━━━━━ LISTED RECORDS ━━━━━

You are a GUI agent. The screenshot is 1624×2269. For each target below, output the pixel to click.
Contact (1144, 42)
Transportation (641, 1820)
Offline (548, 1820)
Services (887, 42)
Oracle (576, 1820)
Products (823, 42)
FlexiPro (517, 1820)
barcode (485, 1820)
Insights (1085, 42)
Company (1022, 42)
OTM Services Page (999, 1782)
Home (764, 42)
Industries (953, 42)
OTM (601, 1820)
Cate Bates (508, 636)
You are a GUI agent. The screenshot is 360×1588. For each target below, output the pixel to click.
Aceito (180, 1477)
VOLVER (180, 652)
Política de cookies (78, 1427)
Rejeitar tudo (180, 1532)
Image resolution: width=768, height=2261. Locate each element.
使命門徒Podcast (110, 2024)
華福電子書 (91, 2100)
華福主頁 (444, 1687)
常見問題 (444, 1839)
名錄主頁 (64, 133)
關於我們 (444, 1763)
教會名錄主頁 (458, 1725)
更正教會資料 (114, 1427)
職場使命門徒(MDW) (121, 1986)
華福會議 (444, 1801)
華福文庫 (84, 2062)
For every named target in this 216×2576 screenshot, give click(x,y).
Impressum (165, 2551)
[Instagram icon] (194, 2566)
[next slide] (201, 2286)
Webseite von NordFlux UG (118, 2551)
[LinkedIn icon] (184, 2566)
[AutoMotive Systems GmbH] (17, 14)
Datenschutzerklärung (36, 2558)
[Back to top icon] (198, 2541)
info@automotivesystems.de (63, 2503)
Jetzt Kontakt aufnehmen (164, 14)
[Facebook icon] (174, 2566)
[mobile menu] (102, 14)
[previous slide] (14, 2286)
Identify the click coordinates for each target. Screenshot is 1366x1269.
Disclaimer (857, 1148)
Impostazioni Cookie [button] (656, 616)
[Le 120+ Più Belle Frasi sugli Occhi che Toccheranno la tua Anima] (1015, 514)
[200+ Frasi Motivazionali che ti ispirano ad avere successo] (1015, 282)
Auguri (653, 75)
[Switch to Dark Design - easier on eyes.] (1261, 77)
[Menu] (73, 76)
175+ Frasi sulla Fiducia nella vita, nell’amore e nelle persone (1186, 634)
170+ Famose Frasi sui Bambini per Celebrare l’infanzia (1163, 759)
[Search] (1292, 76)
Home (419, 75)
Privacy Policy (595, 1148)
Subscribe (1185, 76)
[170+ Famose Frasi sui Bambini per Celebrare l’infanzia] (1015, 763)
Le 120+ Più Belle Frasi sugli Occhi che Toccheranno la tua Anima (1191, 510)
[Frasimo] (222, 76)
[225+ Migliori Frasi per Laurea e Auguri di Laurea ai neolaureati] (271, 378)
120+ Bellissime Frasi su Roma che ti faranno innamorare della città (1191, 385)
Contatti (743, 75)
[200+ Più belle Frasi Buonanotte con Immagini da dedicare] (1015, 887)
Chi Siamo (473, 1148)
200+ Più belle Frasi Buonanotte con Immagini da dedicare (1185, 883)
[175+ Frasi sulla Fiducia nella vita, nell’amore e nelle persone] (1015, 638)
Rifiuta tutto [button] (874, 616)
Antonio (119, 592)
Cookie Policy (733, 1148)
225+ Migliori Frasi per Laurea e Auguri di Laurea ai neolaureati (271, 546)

━━━━━

=== REQUIRED ACTION ===
Print all of the lines above so that each one matches its original exactly.

=== ANSWER BOX ===
You are a GUI agent. The screenshot is 1624×2269. For each target below, output the pixel to click.
Contact (1144, 42)
Transportation (641, 1820)
Offline (548, 1820)
Services (887, 42)
Oracle (576, 1820)
Products (823, 42)
FlexiPro (517, 1820)
barcode (485, 1820)
Insights (1085, 42)
Company (1022, 42)
OTM Services Page (999, 1782)
Home (764, 42)
Industries (953, 42)
OTM (601, 1820)
Cate Bates (508, 636)
You are a GUI agent. The screenshot is 360×1588. For each target below, output the pixel to click.
Aceito (180, 1477)
VOLVER (180, 652)
Política de cookies (78, 1427)
Rejeitar tudo (180, 1532)
Image resolution: width=768, height=2261. Locate each element.
使命門徒Podcast (110, 2024)
華福電子書 (91, 2100)
華福主頁 (444, 1687)
常見問題 (444, 1839)
名錄主頁 (64, 133)
關於我們 (444, 1763)
教會名錄主頁 (458, 1725)
更正教會資料 (114, 1427)
職場使命門徒(MDW) (121, 1986)
華福會議 (444, 1801)
華福文庫 (84, 2062)
For every named target in this 216×2576 screenshot, give click(x,y).
Impressum (165, 2551)
[Instagram icon] (194, 2566)
[next slide] (201, 2286)
Webseite von NordFlux UG (118, 2551)
[LinkedIn icon] (184, 2566)
[AutoMotive Systems GmbH] (17, 14)
Datenschutzerklärung (36, 2558)
[Back to top icon] (198, 2541)
info@automotivesystems.de (63, 2503)
Jetzt Kontakt aufnehmen (164, 14)
[Facebook icon] (174, 2566)
[mobile menu] (102, 14)
[previous slide] (14, 2286)
Identify the click coordinates for each target. Screenshot is 1366x1269.
Disclaimer (857, 1148)
Impostazioni Cookie [button] (656, 616)
[Le 120+ Più Belle Frasi sugli Occhi che Toccheranno la tua Anima] (1015, 514)
[200+ Frasi Motivazionali che ti ispirano ad avere successo] (1015, 282)
Auguri (653, 75)
[Switch to Dark Design - easier on eyes.] (1261, 77)
[Menu] (73, 76)
175+ Frasi sulla Fiducia nella vita, nell’amore e nelle persone (1186, 634)
170+ Famose Frasi sui Bambini per Celebrare l’infanzia (1163, 759)
[Search] (1292, 76)
Home (419, 75)
Privacy Policy (595, 1148)
Subscribe (1185, 76)
[170+ Famose Frasi sui Bambini per Celebrare l’infanzia] (1015, 763)
Le 120+ Più Belle Frasi sugli Occhi che Toccheranno la tua Anima (1191, 510)
[Frasimo] (222, 76)
[225+ Migliori Frasi per Laurea e Auguri di Laurea ai neolaureati] (271, 378)
120+ Bellissime Frasi su Roma che ti faranno innamorare della città (1191, 385)
Contatti (743, 75)
[200+ Più belle Frasi Buonanotte con Immagini da dedicare] (1015, 887)
Chi Siamo (473, 1148)
200+ Più belle Frasi Buonanotte con Immagini da dedicare (1185, 883)
[175+ Frasi sulla Fiducia nella vita, nell’amore e nelle persone] (1015, 638)
Rifiuta tutto [button] (874, 616)
Antonio (119, 592)
Cookie Policy (733, 1148)
225+ Migliori Frasi per Laurea e Auguri di Laurea ai neolaureati (271, 546)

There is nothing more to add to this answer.